● **Texte fourni**
▽

Est-il normal que Michael Schumacher bénéficie de cette procédure et pas Roger Federer? C’est l’une des questions que pose ce fameux forfait fiscal, qui aurait été inventé par les Vaudois il y a 150 ans, et qui est de plus en plus contesté en Suisse et à l’étranger. La France vient ainsi de lancer une offensive contre cette spécialité. Texte Sonia Arnal
Les Bernois ont décidé, pour le plus grand bonheur de Johnny Hallyday, de sauver le forfait fiscal. C’était le 23 septembre 2012. Mais Zurich, les deux Bâles, Schaffhouse et Appenzell Rhodes-Extérieures y ont tous renoncé entre 2009 et 2012. Depuis que la crise se manifeste à nos portes, le forfait fiscal est controversé: outre ces abolitions, différents cantons, comme Berne justement, ont durci les conditions d’octroi.
Cette façon bien particulière de taxer les résidents étrangers est également sur la sellette au niveau national puisque la gauche a lancé une initiative pour le rayer définitivement – le Parlement a pour sa part décidé de le maintenir, mais de revoir à la hausse ses exigences. Au-delà des frontières la contestation monte aussi. Ainsi, début janvier, la France a décidé de s’attaquer au forfait fiscal, un geste qualifié de «déclaration de guerre» par Pascal Broulis, conseiller d’Etat en charge des finances vaudoises. Bref, cette forme d’imposition fait débat actuellement en Suisse. Mais au fond, de quoi parle-t-on vraiment? Le point avec un spécialiste de l’UNIL.
Qu’est-ce qu’un forfait fiscal?
«C’est un moyen particulier de taxer une frange très précise de la population», explique Marius Brülhart, professeur d’économie à la Faculté des hautes études commerciales. Plutôt que de remplir un document où il déclare l’entier de ses revenus et de sa fortune, le contribuable négocie une somme annuelle forfaitaire avec l’administration, suivant des règles différentes de celles qui sont en vigueur pour les contribuables ordinaires.

△

● **Extrait de données**
▽

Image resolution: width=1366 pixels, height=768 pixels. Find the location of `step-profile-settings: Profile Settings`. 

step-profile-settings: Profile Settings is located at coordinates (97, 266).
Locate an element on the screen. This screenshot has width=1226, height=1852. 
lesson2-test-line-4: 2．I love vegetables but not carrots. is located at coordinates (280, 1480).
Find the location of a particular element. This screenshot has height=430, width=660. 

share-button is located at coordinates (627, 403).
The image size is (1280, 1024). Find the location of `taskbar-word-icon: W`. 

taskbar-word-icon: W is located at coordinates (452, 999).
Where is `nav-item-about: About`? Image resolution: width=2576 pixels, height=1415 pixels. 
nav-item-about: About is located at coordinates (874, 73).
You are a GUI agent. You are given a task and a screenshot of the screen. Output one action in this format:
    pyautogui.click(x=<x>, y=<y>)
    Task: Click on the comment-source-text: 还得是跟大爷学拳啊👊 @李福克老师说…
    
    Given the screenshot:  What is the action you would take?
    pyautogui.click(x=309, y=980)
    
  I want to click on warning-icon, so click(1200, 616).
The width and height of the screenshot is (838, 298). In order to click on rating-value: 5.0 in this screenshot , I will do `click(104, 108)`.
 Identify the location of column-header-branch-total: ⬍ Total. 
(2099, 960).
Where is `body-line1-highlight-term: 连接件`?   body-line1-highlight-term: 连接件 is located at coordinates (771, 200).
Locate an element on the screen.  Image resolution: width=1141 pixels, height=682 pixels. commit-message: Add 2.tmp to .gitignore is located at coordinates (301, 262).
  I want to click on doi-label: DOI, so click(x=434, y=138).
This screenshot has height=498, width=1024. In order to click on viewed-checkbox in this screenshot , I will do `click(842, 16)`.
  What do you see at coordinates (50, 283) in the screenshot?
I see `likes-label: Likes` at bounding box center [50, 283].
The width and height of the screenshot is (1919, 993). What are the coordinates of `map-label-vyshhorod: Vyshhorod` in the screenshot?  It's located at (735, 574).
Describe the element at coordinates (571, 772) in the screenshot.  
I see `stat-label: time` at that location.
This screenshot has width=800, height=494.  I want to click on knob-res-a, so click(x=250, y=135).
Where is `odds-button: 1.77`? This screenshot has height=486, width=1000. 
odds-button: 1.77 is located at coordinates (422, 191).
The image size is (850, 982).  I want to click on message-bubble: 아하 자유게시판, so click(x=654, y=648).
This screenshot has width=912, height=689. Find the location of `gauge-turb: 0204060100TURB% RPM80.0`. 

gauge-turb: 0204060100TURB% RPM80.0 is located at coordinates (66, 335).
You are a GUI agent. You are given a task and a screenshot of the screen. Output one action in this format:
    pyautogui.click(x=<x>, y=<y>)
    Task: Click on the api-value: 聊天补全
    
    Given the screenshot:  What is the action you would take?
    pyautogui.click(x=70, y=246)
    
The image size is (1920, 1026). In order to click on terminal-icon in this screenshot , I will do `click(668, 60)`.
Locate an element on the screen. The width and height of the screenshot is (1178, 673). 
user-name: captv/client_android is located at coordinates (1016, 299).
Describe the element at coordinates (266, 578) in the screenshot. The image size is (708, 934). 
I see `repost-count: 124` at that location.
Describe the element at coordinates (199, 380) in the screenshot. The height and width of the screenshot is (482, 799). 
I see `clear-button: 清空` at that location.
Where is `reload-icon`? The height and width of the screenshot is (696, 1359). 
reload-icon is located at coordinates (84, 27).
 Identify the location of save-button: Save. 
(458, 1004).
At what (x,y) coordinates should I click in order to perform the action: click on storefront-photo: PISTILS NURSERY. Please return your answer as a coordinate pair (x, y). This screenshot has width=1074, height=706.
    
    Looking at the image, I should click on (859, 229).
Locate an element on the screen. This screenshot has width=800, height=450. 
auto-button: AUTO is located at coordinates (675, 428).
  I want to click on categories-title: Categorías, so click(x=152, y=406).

△

● **Consigne 1**
Recopiez à l'identique les lignes des enregistrements, en commençant à celle qui contient « What do you » et en terminant à celle qui contient « The width and height of the screenshot is (1919, 993). », ces deux lignes incluses.
● **Consigne 2**
Reprenez le texte sur le forfait fiscal à l'endroit où il s'interrompt et poursuivez-le.
Les enregistrements n'ont aucun lien avec le texte sur le forfait fiscal.

● **Corrigé 1**
  What do you see at coordinates (50, 283) in the screenshot?
I see `likes-label: Likes` at bounding box center [50, 283].
The width and height of the screenshot is (1919, 993). What are the coordinates of `map-label-vyshhorod: Vyshhorod` in the screenshot?  It's located at (735, 574).

● **Corrigé 2**
Qui peut en bénéficier?
«Pour que l’administration entre en matière, il faut que le demandeur soit étranger, qu’il réside en Suisse (qu’il y vive donc plus de six mois par an) et qu’il n’y exerce pas d’activité lucrative», énumère Marius Brülhart. Un directeur de banque, comme le patron américain de Credit Suisse Brady Dougan, n’est pas concerné, puisqu’il travaille essentiellement à Zurich. En revanche, Johnny Hallyday, qui réalise ailleurs dans le monde la plus grande part de ses gains, peut en profiter, alors qu’un Suisse ne peut en aucun cas y avoir droit, quelle que soit sa situation financière.
On peut ainsi supposer que Michael Schumacher en bénéficie, alors que Roger Federer doit déclarer à l’autorité fiscale l’entier de ses revenus et de sa fortune. Et pourtant, le champion de tennis comme l’ex-pilote de Formule 1 réalisent l’essentiel de leurs revenus à l’étranger.
Comment le montant du forfait est-il calculé?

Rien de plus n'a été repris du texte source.